Un exemple de plaque bilingue à l’entrée d’un bâtiment (ici, le département de la Nature du Musée national, à Syktyvkar). Photo Sébastien Cagnoli, novembre 2008.

Vers une identité extralinguistique?

Il semble donc que la population de la République komie partage des sentiments identitaires, mais que la langue komie n’en soit plus le seul véhicule. Le bilinguisme est réel; mais quelle que soit la langue dans laquelle on pense, un sentiment "komi" est toujours prêt à s’exprimer, dans les différents milieux que j’ai pu observer, avec plus ou moins de fierté ou de timidité.
En revanche, il est rare qu’on trouve des livres en langue komie dans les librairies. De telles publications existent, mais leur diffusion est très limitée. De même, les Komis enregistrent très peu de musique pop en langue nationale (contrairement à d’autres peuples finno-ougriens). Faut-il voir là le signe d’une disparition prochaine de la culture komie? Ou au contraire celui du fait que la grande majorité des Komis, ne se sentant nullement agressés ni même menacés, n’éprouvent pas le besoin de brandir leur langue pour revendiquer une identité que personne ne leur nie?

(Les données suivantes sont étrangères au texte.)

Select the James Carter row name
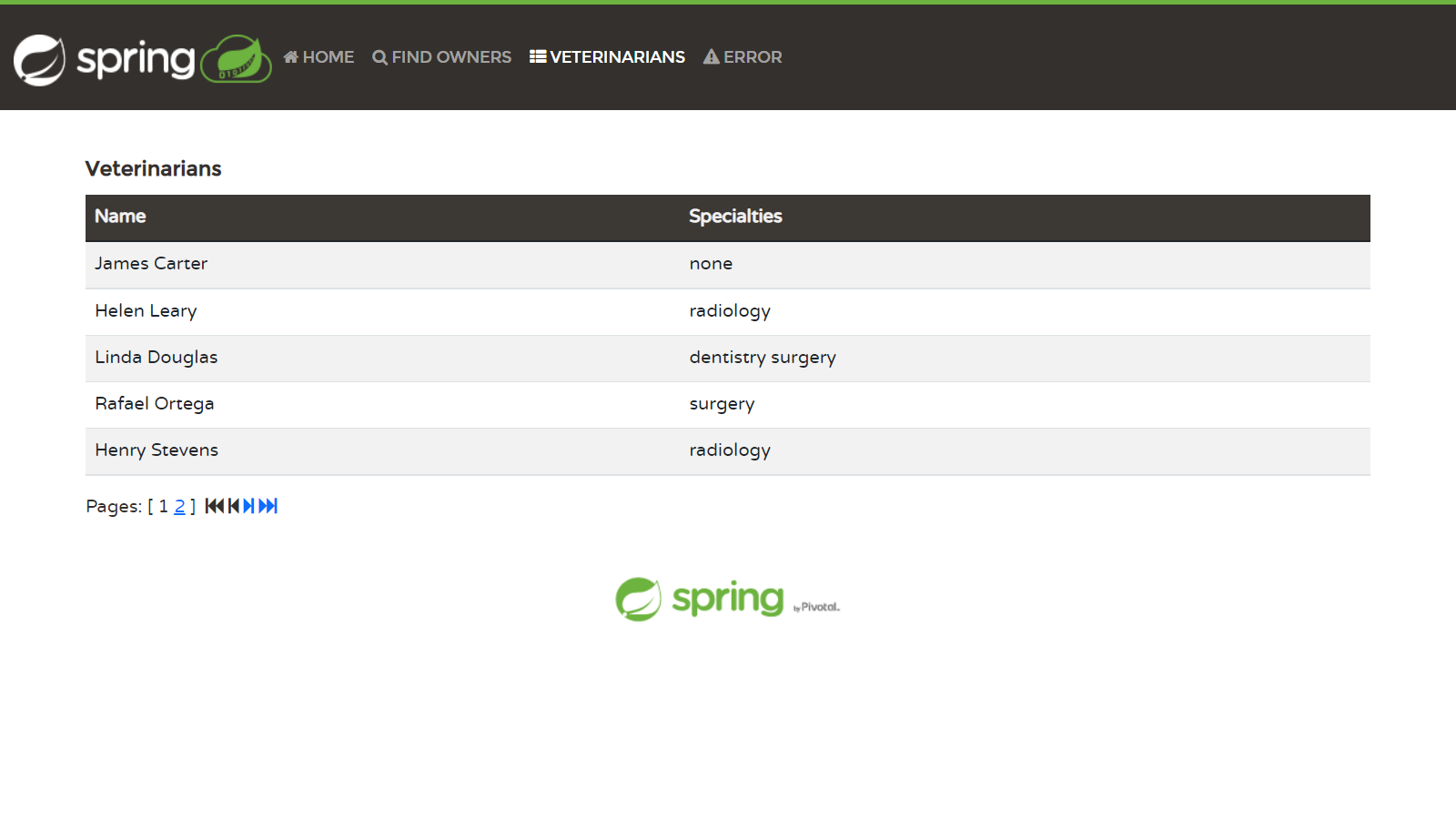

[1] Voir le site officiel de la République komie, en russe et en anglais:
- http://rkomi.ru/en/
[2] Voir ici une carte interactive de la Région de Barents:
- http://www.metainfo.se/gitbarents/barents.html
[3] Le recensement de 2002 estime à 293.000 le nombre de citoyens de nationalité komie (zyriène) dans toute la Russie, et à 217.000 le nombre de locuteurs de la langue komie (zyriène).
[4] Dans les légendes des anciens Komis, Pam est un personnage qui incarne la défense des valeurs komies traditionnelles (en particulier des cultes animistes) face aux changements religieux et politiques apportés par les Chrétiens, représentés par le missionnaire Saint Étienne de Permie.
[5] Les armes de la République représentent un oiseau de proie d’or sur fond rouge, dont la poitrine est ornée de six têtes d’élans entourant un visage féminin. Ces symboles sont tirés de la mythologie des anciens Komis, et leur représentation imite les anciennes sculptures permiennes.

Photo : Sébastien Cagnoli, mars 2009 - Les trois couleurs du drapeau de la République: le ciel, la forêt, la neige.

* Sébastien Cagnoli est traducteur littéraire, étudiant en Master 2 de langues et civilisations finno-ougriennes à l’INALCO. Cet article s’appuie sur des travaux de terrain effectués en 2007-2009.